2 de febrero de 2014 / 03:27 p.m.

San Salvador - Los salvadoreños iniciaron este domingo con las votaciones para decidir si dan una nueva oportunidad a la ex guerrilla gobernante o regresan a la extrema derecha, en medio de una delicada tregua entre las violentas pandillas que acordaron no distorsionar los comicios.

El candidato del Frente Farabundo Martí para la Liberación Nacional (FMLN), el ex comandante guerrillero Salvador Sánchez Cerén, llega con ventaja según la mayoría de las encuestas previas, pero sin la mayoría absoluta requerida por la ley para alzarse con el triunfo en una primera vuelta.

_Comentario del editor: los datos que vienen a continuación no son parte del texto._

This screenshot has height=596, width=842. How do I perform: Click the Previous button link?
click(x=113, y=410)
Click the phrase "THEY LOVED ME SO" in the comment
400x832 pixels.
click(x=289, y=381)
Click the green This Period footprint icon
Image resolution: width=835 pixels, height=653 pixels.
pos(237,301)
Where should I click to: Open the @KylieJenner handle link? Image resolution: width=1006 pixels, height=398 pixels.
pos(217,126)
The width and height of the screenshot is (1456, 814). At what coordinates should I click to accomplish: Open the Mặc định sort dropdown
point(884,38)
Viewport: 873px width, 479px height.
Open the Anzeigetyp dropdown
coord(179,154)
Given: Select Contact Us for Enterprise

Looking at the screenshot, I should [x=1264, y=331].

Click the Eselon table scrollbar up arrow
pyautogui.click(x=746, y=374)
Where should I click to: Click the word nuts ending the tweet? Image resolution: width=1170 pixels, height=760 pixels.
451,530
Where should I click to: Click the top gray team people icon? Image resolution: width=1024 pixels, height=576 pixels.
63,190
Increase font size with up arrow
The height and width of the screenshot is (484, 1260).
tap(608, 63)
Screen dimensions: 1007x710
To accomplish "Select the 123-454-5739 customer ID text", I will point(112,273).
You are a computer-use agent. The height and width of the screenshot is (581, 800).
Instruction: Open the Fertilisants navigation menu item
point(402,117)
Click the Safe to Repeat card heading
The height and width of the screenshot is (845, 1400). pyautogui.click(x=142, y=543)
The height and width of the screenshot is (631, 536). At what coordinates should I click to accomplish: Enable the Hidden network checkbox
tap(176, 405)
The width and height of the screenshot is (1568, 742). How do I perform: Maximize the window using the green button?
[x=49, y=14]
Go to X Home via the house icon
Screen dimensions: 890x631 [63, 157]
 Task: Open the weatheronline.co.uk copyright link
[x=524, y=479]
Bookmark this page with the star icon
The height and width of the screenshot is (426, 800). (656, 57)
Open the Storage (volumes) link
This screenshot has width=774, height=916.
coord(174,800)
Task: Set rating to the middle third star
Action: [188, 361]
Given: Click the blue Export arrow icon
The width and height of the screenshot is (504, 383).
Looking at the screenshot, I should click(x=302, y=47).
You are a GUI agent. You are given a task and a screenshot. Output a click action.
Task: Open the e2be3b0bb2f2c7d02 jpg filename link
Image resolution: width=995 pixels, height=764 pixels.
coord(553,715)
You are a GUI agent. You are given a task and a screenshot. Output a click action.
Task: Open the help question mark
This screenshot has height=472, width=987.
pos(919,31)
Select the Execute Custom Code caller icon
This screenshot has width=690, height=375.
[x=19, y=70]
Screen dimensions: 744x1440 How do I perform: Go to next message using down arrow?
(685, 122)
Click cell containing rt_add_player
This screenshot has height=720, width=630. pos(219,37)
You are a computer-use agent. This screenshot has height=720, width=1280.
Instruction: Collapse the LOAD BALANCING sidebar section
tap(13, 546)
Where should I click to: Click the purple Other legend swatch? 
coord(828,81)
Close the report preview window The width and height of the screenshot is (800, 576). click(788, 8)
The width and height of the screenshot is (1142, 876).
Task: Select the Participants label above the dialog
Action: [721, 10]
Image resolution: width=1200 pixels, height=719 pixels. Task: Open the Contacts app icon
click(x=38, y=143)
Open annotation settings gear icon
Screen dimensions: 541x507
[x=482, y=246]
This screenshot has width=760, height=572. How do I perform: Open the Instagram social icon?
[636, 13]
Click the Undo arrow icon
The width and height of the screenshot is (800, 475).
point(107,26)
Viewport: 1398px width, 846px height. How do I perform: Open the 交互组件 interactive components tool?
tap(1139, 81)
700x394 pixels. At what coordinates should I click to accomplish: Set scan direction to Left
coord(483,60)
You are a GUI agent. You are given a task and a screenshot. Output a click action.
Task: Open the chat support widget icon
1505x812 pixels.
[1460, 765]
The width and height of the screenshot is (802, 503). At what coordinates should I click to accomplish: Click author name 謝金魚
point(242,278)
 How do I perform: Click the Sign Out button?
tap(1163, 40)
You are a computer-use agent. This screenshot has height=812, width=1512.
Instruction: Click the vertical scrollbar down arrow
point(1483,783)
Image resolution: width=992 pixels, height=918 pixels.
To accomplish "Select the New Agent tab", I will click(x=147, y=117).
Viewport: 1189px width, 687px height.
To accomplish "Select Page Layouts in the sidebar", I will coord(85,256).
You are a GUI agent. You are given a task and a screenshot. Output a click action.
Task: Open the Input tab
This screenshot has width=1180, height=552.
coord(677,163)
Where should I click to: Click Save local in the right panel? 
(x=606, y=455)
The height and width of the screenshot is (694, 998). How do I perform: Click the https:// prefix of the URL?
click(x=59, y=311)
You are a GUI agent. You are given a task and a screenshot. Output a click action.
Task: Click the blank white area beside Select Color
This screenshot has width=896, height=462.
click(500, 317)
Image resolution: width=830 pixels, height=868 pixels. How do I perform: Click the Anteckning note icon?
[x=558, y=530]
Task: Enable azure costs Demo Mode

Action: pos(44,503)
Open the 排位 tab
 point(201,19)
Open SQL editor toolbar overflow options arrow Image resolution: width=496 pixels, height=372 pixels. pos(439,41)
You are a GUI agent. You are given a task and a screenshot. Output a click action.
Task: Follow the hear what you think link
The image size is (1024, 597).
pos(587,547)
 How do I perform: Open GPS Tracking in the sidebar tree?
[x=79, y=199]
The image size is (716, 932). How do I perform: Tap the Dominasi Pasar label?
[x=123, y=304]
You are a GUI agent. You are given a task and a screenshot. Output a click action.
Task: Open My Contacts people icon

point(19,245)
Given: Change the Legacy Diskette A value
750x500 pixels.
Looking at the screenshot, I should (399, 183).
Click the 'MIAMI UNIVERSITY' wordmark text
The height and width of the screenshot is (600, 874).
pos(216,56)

Segundo se ubica Norman Quijano, de la opositora Alianza Republicana Nacionalista (Arena), de derecha, con quien podría enfrentarse nuevamente Sánchez en una segunda ronda el 9 de marzo, en la que sería clave el apoyo del ex presidente Antonio Saca, tercero en los sondeos.

Estas dos fuerzas políticas protagonizaron la guerra civil que desangró al país entre 1980 y 1992 y que enfrentó al FMLN, que llegó a ser uno de los grupos rebeldes más numerosos de América Latina, con el Ejército y escuadrones de la muerte.

El fundador de Arena, Roberto D'Aubuisson, dirigía parte de los escuadrones que actuaron en la época y fueron responsabilizados por las peores atrocidades del conflicto.

En los últimos días, el caso de supuesta corrupción del ex presidente de Arena Francisco Flores (1999-2004), hasta hace unos días asesor de Quijano, podría haber lastimado la popularidad del candidato derechista, pero no está claro si lo suficiente como para dar la victoria a Sánchez en primera vuelta.

El presidente Mauricio Funes habló en los últimos días por horas en los medios de comunicación acerca del caso Flores, investigado por la fiscalía y una comisión del Congreso por el presunto desvío de 10 millones de dólares donados por Taiwán para asistir a víctimas de dos terremotos.

Programas sociales vs. Mano dura

Sánchez Cerén ha prometido profundizar los programas sociales de Funes, como el de dar útiles y uniformes escolares y el de Ciudad Mujer, que atiende a mujeres víctimas de violencia.

"Nos hemos ganado el derecho de gobernar cinco años más, cinco años más de futuro, de progreso, de desarrollo", dijo el candidato de 69 años en su cierre de campaña hace unos días, pidiendo que no se permita volver a un país gobernado por el partido Arena, que estuvo en el poder por 20 años hasta el 2009.

En ese año Funes, un periodista no afiliado previamente al FMLN, dio la primera victoria electoral a la antigua guerrilla.

Por su parte, Quijano ha dirigido sus baterías en contra de las pandillas o maras, a las que asegura combatirá movilizando todo el Ejército si es necesario. Esto, a pesar de que las dos principales organizaciones delincuenciales, la Mara Salvatrucha y el Barrio 18, se encuentran en una tregua acordada en marzo del 2012 que permitió una fuerte reducción de los homicidios.

Los asesinatos entre maras, que libraban encarnizadas luchas entre sí, se redujeron desde una tasa de 66 por cada 100 mil habitantes en 2010, una de las más altas del mundo, a 40 el año pasado, según datos del Gobierno.

"Tenemos un país tomado por la criminalidad y es inviable si no llega un presidente con carácter, con determinación", dijo Quijano, ex alcalde de San Salvador y odontólogo de 67 años, hace unos días en una entrevista.

Líderes de las maras involucradas en la tregua dijeron el sábado a Reuters que Arena está mandando un mensaje violento con sus propuestas en vez de tratar de abonar al proceso de paz.

"Lo tomamos como un sinónimo de guerra", dijo bajo condición de anonimato uno de los representantes de la pandilla 18, pero aclaró que la tregua y el desarme de las maras continuará aunque gane Quijano.

El discurso de mano dura ha calado entre gran parte de la población que por años ha sufrido la violencia de las maras, que se dividen el territorio del pequeño país y que a pesar de la tregua siguen extorsionando a los pequeños empresarios.

Sin embargo, otros exigen nuevas ideas, ya que en el pasado Arena implementó planes de mano dura que no dieron resultado.